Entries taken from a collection

-- Opening Marker --

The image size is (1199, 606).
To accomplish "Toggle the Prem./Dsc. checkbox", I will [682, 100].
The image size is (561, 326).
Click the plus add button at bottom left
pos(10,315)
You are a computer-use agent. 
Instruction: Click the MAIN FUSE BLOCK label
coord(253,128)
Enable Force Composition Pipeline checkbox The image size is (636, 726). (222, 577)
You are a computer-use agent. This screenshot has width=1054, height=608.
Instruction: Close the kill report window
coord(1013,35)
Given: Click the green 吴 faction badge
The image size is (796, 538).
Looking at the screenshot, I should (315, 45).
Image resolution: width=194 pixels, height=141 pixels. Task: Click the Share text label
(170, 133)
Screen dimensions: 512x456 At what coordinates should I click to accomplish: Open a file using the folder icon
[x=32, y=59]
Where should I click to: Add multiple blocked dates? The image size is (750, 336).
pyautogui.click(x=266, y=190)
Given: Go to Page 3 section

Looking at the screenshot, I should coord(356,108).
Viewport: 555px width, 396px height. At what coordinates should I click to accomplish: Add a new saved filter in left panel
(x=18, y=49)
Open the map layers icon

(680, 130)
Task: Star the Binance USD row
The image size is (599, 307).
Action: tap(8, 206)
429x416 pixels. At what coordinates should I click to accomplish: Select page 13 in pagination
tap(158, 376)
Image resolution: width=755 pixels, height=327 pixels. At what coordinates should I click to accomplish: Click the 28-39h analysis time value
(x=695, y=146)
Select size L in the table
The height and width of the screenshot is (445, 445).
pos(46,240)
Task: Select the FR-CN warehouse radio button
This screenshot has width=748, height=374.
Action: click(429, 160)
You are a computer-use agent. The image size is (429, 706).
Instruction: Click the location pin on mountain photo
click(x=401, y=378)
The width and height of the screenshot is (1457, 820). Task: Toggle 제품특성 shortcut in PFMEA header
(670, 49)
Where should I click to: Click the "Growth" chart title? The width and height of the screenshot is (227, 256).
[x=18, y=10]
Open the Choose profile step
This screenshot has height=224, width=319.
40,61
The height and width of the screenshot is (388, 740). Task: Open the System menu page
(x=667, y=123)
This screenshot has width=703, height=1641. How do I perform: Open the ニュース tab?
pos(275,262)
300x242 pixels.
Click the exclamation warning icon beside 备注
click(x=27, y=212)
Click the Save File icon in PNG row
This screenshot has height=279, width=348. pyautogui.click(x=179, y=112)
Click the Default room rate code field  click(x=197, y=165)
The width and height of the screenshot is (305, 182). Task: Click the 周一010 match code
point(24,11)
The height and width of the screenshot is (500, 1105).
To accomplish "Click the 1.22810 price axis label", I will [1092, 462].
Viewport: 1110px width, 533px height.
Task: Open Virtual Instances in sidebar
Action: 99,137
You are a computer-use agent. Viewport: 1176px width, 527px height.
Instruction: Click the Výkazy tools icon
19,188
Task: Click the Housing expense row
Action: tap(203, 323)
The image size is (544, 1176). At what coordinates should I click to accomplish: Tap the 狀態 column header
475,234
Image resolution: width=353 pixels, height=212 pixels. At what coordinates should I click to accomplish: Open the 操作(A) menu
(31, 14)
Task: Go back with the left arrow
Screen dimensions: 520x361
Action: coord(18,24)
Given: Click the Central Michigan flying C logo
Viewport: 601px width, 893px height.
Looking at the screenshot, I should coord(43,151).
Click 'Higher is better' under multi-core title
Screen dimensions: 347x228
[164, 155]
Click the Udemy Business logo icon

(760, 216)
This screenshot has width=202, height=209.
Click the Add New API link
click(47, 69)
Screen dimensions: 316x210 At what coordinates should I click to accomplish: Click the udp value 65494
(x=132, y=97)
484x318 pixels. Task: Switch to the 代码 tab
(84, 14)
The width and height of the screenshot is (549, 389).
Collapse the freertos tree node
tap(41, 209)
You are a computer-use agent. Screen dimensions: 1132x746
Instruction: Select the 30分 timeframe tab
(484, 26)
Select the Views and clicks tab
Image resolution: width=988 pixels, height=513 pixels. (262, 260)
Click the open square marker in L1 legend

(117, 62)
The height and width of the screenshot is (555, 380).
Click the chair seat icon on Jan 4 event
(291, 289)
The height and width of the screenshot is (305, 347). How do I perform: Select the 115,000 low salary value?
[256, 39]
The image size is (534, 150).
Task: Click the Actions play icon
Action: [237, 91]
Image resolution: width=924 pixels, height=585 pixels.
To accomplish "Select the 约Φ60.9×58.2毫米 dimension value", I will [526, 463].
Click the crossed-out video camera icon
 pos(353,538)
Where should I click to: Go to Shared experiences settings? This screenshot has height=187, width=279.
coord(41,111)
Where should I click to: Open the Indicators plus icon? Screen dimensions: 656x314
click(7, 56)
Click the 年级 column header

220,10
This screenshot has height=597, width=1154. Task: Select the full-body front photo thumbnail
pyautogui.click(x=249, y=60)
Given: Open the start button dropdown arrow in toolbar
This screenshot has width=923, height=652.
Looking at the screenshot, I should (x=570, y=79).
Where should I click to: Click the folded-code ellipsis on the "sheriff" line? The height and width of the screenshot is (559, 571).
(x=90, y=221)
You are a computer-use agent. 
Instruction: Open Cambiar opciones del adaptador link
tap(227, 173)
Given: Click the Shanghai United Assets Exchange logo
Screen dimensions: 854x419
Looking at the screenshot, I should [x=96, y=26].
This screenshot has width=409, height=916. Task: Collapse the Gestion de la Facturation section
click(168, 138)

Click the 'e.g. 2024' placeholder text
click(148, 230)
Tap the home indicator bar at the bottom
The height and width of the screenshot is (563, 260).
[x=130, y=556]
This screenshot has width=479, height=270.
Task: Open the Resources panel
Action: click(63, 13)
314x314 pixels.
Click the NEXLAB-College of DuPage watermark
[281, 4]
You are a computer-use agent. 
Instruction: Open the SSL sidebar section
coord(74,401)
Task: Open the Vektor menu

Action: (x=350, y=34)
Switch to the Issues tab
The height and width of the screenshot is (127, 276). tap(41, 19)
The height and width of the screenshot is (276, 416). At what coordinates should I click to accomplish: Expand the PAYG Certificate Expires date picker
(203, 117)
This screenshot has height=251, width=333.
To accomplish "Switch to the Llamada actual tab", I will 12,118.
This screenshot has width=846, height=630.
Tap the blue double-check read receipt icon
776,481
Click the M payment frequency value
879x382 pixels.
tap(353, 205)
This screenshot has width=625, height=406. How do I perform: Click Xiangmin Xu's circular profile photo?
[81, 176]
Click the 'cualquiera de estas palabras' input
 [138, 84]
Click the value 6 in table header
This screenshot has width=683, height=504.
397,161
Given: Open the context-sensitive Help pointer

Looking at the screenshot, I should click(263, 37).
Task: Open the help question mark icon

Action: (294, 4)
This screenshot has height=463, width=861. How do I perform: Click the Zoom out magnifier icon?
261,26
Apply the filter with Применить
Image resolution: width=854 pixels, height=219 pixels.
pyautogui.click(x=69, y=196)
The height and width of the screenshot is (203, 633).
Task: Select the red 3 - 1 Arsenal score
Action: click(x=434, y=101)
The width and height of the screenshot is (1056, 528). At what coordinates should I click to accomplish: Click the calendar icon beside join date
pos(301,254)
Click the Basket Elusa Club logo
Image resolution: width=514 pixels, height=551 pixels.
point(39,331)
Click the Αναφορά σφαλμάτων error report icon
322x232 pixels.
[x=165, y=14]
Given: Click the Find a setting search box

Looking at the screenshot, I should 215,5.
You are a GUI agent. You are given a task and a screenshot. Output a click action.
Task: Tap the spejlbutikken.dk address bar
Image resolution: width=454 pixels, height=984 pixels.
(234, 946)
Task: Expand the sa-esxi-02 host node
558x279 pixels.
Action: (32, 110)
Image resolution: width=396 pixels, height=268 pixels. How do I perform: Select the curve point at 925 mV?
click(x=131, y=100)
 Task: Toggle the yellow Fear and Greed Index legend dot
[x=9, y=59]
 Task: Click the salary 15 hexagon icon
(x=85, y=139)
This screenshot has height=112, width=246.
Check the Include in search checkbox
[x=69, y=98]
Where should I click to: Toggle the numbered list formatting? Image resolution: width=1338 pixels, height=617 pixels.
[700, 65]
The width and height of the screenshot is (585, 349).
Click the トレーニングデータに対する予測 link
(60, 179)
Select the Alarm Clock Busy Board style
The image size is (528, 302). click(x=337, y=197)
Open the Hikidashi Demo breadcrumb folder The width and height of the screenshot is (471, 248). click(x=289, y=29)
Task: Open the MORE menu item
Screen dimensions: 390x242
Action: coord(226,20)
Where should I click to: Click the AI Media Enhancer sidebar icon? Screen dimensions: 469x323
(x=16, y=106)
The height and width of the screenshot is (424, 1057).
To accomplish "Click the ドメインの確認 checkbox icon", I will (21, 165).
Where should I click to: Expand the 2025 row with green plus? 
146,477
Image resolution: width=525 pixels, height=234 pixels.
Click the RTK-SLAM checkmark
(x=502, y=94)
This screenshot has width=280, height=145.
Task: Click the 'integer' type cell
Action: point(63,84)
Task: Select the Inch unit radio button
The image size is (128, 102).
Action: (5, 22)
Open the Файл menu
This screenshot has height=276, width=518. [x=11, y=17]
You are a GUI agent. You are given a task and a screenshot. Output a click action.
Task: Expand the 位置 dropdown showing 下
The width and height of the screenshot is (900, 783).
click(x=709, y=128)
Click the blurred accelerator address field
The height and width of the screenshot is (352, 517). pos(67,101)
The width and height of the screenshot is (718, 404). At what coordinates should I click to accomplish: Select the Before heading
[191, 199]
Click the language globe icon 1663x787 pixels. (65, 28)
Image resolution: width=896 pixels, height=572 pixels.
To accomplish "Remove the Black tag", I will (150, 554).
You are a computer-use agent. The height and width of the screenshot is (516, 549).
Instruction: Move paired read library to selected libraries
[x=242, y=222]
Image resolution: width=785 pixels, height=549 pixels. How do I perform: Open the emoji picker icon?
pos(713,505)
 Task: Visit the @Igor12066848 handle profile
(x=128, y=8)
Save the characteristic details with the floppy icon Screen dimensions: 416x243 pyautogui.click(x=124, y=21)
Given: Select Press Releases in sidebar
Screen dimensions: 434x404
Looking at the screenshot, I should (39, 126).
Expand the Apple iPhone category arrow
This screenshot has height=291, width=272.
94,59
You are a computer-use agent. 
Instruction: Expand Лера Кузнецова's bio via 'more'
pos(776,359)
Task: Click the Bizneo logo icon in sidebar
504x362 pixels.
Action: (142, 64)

-- Closing Marker --

Work instruction:
Check each line of the records above for "dropdown", and copy those that have it.

Result of the task:
Given: Open the start button dropdown arrow in toolbar
Task: Expand the 位置 dropdown showing 下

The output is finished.